This does not mean that there are no divisions within the military. There may be divisions among the generals and between units personally loyal to Mubarak and those that aren’t. Mubarak remains in the country, ostensibly under military imposed restrictions on members of current or former members of government leaving the country. The motive for imposing those restrictions remains unclear – it may be to prevent officials leaving the country with large amounts of public money, or it might be being used to prevent a panic among those who have ruled for decades that leads to so many fleeing into exile that they and the Generals lose control.

Egypt’s military, like Pakistan’s, has acquired ownership of many of the farms, factories and businesses in the country and makes considerable profits from maintaining as much of the existing order as possible (33) – (34). This cuts two ways though – the military loses money as long as protests and strikes continue and if they spread again. So they are as likely to make more concessions as to crack down on protests and strikes.

Soldiers and Middle Ranking Officers – the hope for the protesters

The protesters, if they are wise (and so far they have been) will be looking to divide the different factions among the Generals, just as they copied Tunisians in focusing their anger on the police to ensure they didn’t side with the army (though Tunisia, like Egypt, has so far only managed to get rid of the dictator, not the dictatorship).

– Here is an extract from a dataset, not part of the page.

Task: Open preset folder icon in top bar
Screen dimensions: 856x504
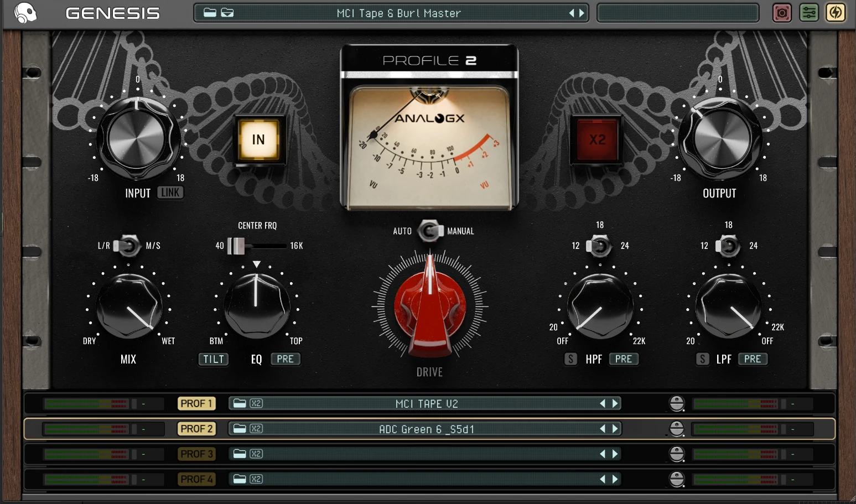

The greatest hope for the people of Egypt is to get the majority of the military – the lower and middle ranks – on their side against the Generals. If the protesters keep up the pressure and the trade unions call more general strikes then at some point the Generals must choose either to concede to their demands or else to risk being overthrown by their own soldiers by ordering them to attack their own people.

This could go either way. Holocaust survivor Primo Levi wrote that in his books on Auschwitz that even the SS Concentration camp guards were mostly not evil people, but people who obeyed orders too readily. They were “average human beings, averagely intelligent, averagely wicked; save for exceptions, they were not monsters…but they had been reared badly. They were, for the greater part, diligent followers and functionaries…some fanatically convinced…many indifferent, or fearful of punishment, or desirous of a good career, or too obedient.” (35)

Primo Levi - who survived the Holocaust

The point is that it does not take uniquely evil people to do evil things - whether the mass murder of the holocaust, or torturing and murdering people who are only peacefully demanding democracy and freedom from torture and murder. It only requires people to act without thinking, obey without questioning, to do what is easiest because it's easiest, or because it's expected of them, or because their career might suffer otherwise, or because they're afraid they'll be punished or ridiculed otherwise.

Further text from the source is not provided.